Anderson, who will play in the Derby Festival Basketball Classic on Friday in Louisville's KFC Yum Center, made no secret of his warm feelings for Kentucky. He called the lack of a scholarship offer "kind of part of that waiting game.
"I never got in the back room with (UK Coach John Calipari)."
He meant that in a figurative sense, Anderson said.
"If I got one on one with Cal, it probably would have been a done deal," he said.
But Kentucky had more than met its needs at power forward with the November signings of McDonald's All-Americans Anthony Davis and Kyle Wiltjer. And, Anderson added, he thought another McDonald's All-American, Michael Gilchrist, could ably play power forward, too.
Meanwhile, UK assistant coach Kenny Payne spoke regularly with Anderson this recruiting year.
"Very hands on," Anderson said. "I talked to him two, three times a week."
Kentucky's run to the Final Four contributed to the waiting game, he said.
Meanwhile, Anderson, who is from Alberta, Canada, huddled with his family this spring. His family persuaded him to sign with Kansas, he said.
Anderson signed a national letter of intent with DePaul last November, but he requested and received a release from that letter in January. Because a player can sign only one letter of intent, Anderson signaled his choice of Kansas by signing a financial-aid agreement, which binds the school to the player, but not vice versa.
When asked whether the financial-aid agreement also meant that Anderson would listen to an 11th-hour pitch from Kentucky, he said, "I think we're done."
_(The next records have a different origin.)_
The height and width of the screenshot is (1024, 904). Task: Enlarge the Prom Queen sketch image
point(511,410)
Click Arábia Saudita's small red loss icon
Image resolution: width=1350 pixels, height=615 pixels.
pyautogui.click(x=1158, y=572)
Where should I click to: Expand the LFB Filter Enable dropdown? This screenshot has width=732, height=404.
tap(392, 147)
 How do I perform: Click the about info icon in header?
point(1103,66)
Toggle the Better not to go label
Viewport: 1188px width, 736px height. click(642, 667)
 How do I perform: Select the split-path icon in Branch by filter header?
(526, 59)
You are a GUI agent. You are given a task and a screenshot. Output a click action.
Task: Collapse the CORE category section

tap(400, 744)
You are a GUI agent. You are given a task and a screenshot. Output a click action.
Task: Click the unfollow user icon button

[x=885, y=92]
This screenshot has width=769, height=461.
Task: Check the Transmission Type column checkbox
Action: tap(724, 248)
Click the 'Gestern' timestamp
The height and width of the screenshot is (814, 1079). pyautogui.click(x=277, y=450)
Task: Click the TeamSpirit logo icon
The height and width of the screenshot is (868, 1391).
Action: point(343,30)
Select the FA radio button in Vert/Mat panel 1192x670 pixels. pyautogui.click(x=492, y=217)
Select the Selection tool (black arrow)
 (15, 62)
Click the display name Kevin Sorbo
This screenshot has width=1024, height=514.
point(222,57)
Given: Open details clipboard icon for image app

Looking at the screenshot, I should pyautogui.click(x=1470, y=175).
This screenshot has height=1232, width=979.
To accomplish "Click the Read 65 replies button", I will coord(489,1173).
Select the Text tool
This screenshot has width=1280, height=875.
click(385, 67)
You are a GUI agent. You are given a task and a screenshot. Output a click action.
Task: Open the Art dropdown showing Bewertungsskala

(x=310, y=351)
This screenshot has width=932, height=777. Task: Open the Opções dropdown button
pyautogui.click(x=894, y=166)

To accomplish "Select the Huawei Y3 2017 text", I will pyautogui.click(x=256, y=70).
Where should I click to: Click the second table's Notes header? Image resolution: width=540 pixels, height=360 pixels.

Mr. Basketball to visit LSU
Mr. Basketball Anthony Hickey of state champion Christian County plans to visit Louisiana State on Sunday, according to a report in the Times-Picayune of New Orleans on Thursday.
The 5-foot-10 Hickey, who is playing for the Gold squad in Friday night's Derby Festival Classic, has listed the Tigers as the leader for his services and plans to make a decision May 6.
Hickey has received scholarship offers from Tennessee, South Carolina, Mississippi State, Nebraska, Texas Tech and Western Kentucky, among others.
About 3,000 tickets for the Derby Festival Classic are available at Ticketmaster locations, www.ticketmaster.com, by phone at 1-800-745-300 or the KFC Yum Center box office at (502) 690-9090.
The tickets are $16 each. That includes a $1 facility fee.